4. Their mood isn't because of you.
It can feel like they're upset with you, but please know it isn't personal. Many mental health conditions are characterized by mood swings, including feelings of anger, depression and mania.
5. It's manageable...
Through therapy, through medication, through exercise, through group support... the list is endless. However, it's important to remember that treatment is not "one size fits all," so what works for your cousin's co-worker may not work for them. And that's OK.
6. ...But some days they don't feel like fighting it.
And that can feel like the absolute worst. Experts recommend encouraging them to go to their appointments or whatever is necessary in their treatment process. Don't give up on them on the days they've given up on themselves.
7. There's a negative stereotype associated with their conditions.

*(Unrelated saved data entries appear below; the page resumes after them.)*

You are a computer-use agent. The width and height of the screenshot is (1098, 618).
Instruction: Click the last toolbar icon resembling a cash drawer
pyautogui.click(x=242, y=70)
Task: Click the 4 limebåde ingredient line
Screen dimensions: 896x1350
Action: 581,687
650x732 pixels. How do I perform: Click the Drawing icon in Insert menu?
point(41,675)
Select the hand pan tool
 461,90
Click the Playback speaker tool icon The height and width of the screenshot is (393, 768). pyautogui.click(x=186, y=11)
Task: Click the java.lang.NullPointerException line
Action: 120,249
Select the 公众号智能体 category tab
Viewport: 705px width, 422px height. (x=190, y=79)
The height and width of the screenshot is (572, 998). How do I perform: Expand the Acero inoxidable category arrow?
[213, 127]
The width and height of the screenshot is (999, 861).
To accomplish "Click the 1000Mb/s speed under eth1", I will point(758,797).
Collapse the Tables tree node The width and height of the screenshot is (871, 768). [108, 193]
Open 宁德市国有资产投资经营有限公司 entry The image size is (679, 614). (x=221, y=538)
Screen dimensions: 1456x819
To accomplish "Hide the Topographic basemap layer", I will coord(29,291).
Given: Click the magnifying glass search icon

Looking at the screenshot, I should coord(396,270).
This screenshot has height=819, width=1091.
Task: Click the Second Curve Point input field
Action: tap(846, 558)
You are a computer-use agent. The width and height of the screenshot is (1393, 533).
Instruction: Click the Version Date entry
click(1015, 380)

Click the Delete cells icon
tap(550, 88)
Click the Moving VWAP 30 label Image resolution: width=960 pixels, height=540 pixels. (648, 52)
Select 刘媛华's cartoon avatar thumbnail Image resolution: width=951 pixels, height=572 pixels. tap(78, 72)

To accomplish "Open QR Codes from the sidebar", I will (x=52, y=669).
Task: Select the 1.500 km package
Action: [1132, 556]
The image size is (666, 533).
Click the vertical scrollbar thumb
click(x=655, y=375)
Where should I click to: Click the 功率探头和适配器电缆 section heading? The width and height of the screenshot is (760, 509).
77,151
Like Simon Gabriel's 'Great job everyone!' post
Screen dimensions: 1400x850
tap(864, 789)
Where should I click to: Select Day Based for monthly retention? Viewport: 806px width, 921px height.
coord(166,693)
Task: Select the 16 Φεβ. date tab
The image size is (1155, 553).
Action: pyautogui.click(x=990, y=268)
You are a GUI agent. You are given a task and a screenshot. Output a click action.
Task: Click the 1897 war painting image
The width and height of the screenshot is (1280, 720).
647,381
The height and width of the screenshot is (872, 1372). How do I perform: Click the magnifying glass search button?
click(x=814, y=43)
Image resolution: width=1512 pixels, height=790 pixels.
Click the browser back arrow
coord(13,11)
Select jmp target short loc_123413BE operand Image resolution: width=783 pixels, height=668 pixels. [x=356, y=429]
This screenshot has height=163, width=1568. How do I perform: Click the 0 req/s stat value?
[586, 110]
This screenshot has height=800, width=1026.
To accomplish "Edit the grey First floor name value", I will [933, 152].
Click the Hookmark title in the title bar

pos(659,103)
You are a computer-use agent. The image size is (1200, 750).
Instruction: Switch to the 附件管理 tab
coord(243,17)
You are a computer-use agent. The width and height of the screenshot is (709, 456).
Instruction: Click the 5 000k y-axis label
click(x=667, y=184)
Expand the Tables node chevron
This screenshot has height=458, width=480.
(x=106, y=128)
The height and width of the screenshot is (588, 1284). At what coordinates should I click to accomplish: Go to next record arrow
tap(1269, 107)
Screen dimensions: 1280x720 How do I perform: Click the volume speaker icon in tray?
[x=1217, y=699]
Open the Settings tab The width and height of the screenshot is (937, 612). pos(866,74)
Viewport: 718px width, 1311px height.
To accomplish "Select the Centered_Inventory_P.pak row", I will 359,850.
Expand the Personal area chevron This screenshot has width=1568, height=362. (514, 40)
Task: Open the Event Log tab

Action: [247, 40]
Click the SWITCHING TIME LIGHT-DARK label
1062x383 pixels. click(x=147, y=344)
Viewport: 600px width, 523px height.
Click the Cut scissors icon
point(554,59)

There's a large stigma attached to mental health disorders. Only 25 percent of people with a mental illness feel that others are compassionate or understanding of their condition. Your compassion means more than you'll ever know.
8. Hugs help.
So do phone calls. Or texts. Or ice cream. Or anything that just lets them know that they're not alone."It may look incredibly bleak for them right now," Adam Kaplin, an associate professor in the departments of psychiatry and neurology at Johns Hopkins, previously told HuffPost. "It's helpful to remind them that the feelings are temporary and you'll be right there with them."
9. It's OK to ask them questions.
Education is half the battle. The more you learn about their condition, the easier it is for you to understand. That being said, if they don't want to talk about what's going on in that moment, don't push the issue. Silence doesn't mean they don't want your help, they just may be doing their own processing.
10. It's physically debilitating.
Psychiatric illnesses don't just mess with their emotions. Conditions like depression and anxiety can cause headaches, soreness, upset stomach and more.
11. They appreciate you.
Even if they don't express it every day. Your support and patience is vital to their treatment and self-acceptance. So thank you.